Students ages 5 to 17 years missed 1,611,000 school days in 1996 due to acute dental problems—an average of 3.1 days per 100 students. Early tooth loss caused by dental decay can result in failure to thrive, impaired speech development,absence from and inability to concentrate in school and reduced self-esteem.
Students with preventable or untreated health and development problems may have trouble concentrating and learning, have frequent absences from school, or develop permanent disabilities that affect their ability to learn and grow.
Children who take a test while they have a toothache are unlikely to score as well as children who are undistracted by pain. Poor oral health has been related to decreased school performance, poor social relationships and less success later in life. Children experiencing pain are distracted and unable to concentrate on schoolwork.

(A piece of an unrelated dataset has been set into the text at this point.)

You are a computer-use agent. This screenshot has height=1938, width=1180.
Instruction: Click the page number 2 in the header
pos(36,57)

Children are often unable to verbalize their dental pain. Teachers may notice a child who is having difficulty attending to tasks or who is demonstrating the effects of pain—anxiety,fatigue, irritability, depression and withdrawal from normal activities. However, teachers cannot understand these behaviors if they are not aware that a child has a dental problem.

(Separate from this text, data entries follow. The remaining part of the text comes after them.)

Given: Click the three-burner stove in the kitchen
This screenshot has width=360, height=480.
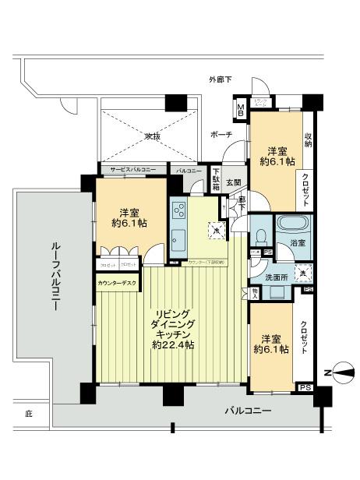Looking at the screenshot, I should (x=180, y=210).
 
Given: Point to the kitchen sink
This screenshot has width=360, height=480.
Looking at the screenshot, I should (x=178, y=238).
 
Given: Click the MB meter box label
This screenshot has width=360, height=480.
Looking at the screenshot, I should (x=241, y=109).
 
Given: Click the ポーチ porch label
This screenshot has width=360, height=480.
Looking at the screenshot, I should (x=221, y=135).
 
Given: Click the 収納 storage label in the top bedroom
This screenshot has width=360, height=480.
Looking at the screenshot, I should (x=309, y=139).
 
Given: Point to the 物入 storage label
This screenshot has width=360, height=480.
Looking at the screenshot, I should (x=255, y=292).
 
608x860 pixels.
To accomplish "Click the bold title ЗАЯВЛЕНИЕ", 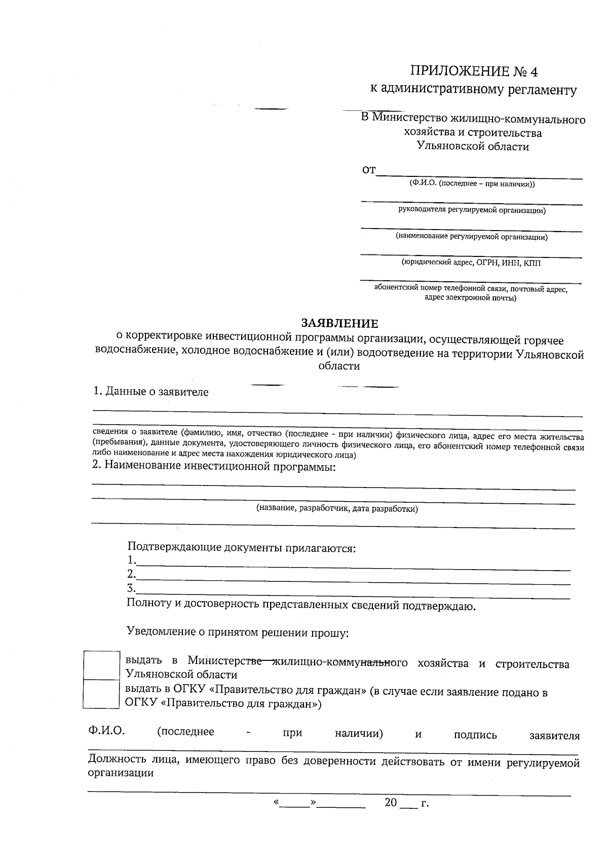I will click(x=339, y=323).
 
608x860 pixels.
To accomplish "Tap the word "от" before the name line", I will click(x=369, y=170).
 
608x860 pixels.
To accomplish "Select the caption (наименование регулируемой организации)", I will click(x=472, y=237).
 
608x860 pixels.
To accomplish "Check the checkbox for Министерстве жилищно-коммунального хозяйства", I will click(x=101, y=665).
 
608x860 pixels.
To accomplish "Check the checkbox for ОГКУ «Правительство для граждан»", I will click(x=101, y=693).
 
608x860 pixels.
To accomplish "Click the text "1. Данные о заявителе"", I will click(x=150, y=392).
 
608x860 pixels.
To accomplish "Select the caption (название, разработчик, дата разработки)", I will click(x=337, y=509).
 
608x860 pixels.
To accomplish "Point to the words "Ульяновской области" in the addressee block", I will click(x=472, y=147).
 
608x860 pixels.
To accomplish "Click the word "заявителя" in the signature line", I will click(x=554, y=735).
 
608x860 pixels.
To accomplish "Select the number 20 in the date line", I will click(x=391, y=803).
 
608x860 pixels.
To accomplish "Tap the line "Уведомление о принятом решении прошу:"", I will click(x=237, y=632).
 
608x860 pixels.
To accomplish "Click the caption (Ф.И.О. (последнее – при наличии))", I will click(x=472, y=184).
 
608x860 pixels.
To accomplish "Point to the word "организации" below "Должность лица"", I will click(x=121, y=773).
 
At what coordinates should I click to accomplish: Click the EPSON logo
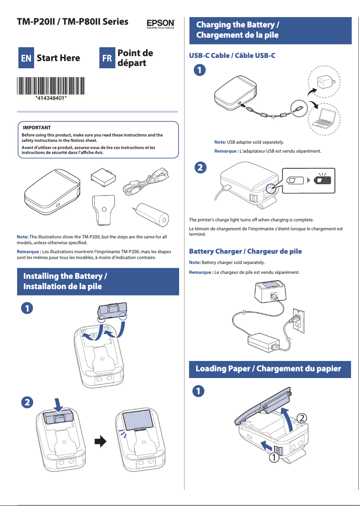[161, 23]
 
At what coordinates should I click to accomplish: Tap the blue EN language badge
[26, 58]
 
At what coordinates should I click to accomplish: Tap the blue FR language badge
[107, 58]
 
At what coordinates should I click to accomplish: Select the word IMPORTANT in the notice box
[37, 128]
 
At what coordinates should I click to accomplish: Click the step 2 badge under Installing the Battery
[28, 402]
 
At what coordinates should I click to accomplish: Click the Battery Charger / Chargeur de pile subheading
[246, 251]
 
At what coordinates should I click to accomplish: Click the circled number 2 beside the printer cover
[303, 418]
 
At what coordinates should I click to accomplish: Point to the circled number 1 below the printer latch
[273, 459]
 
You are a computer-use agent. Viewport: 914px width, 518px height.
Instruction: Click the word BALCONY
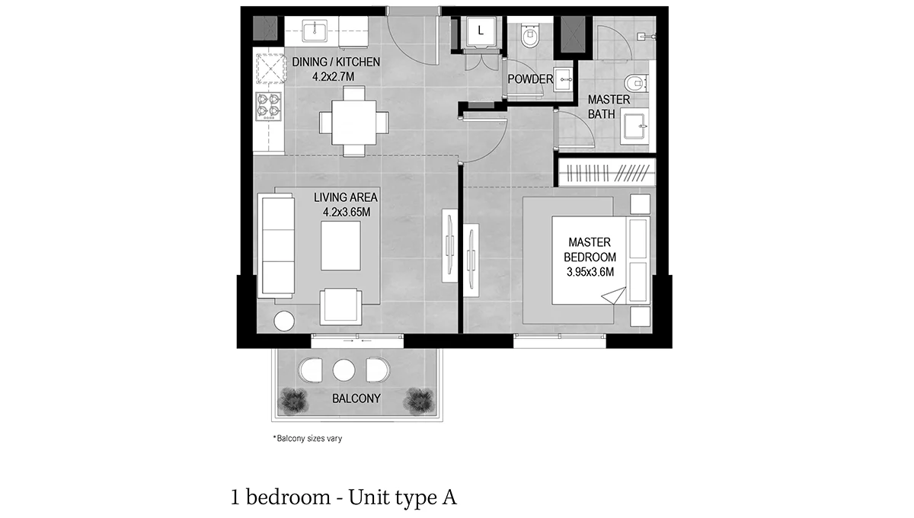click(356, 398)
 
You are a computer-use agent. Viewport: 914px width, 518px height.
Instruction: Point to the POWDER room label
click(530, 78)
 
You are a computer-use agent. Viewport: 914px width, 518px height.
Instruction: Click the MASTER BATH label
click(608, 107)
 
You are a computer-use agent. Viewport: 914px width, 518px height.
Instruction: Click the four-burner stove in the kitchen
click(268, 107)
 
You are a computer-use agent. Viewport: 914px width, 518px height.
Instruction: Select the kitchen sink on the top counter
click(315, 31)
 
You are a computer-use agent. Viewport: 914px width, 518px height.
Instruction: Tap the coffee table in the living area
click(340, 245)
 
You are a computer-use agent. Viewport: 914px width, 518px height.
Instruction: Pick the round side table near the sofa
click(284, 321)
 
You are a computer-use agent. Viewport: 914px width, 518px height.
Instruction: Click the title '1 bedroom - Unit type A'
click(344, 498)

Children with chronic dental pain are unable to focus, are easily distracted and may have problems with schoolwork completion. They may also experience deterioration of school performance, which negatively impacts their self-esteem. Left untreated, the pain and infection caused by tooth decay can lead to problems in eating, speaking and learning.
If a child is suffering pain from a dental problem, it may affect the child’s school attendance,and mental and social well-being while at school.

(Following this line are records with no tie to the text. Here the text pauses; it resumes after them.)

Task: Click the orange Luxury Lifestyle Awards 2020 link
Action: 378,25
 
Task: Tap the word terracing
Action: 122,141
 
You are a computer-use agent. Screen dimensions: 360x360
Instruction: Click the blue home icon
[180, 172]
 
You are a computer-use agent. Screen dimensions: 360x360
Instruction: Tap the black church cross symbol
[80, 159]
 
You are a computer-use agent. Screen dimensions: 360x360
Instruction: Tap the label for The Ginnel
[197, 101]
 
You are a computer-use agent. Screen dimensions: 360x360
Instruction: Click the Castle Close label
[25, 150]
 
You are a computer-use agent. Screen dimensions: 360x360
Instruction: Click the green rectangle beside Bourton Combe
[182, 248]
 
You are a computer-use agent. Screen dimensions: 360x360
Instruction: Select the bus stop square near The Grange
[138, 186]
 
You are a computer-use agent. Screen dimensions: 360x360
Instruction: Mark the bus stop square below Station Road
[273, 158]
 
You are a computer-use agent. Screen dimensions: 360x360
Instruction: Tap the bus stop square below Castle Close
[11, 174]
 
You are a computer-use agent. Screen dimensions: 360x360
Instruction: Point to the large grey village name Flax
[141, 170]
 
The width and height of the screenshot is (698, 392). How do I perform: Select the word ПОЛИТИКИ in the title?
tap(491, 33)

School nurses report a range of oral health problems such as dental caries, gingival disease,malocclusion (poor bite), loose teeth and oral trauma in children.
When children’s acute dental problems are treated and they are not experiencing pain, their learning and school-attendance records improve.
People who are missing teeth have to limit their food choices because of chewing problems, which may result in nutritionally inadequate diets. The daily nourishment that children receive affects their readiness for school. Inadequate nutrition during childhood can have detrimental effects on children’s cognitive development and on productivity in adulthood. Nutritional deficiencies also negatively affect children’s school performance, their ability to concentrate and perform complex tasks and their behavior.
Oral health care is a critical component of health care and must be included in the design of community programs.
School-based oral health services can help make preventive services such as fluoride and dental sealants accessible to children from families with low incomes. Services should include screening, referral and case management to ensure the timely receipt of dental care from community practitioners.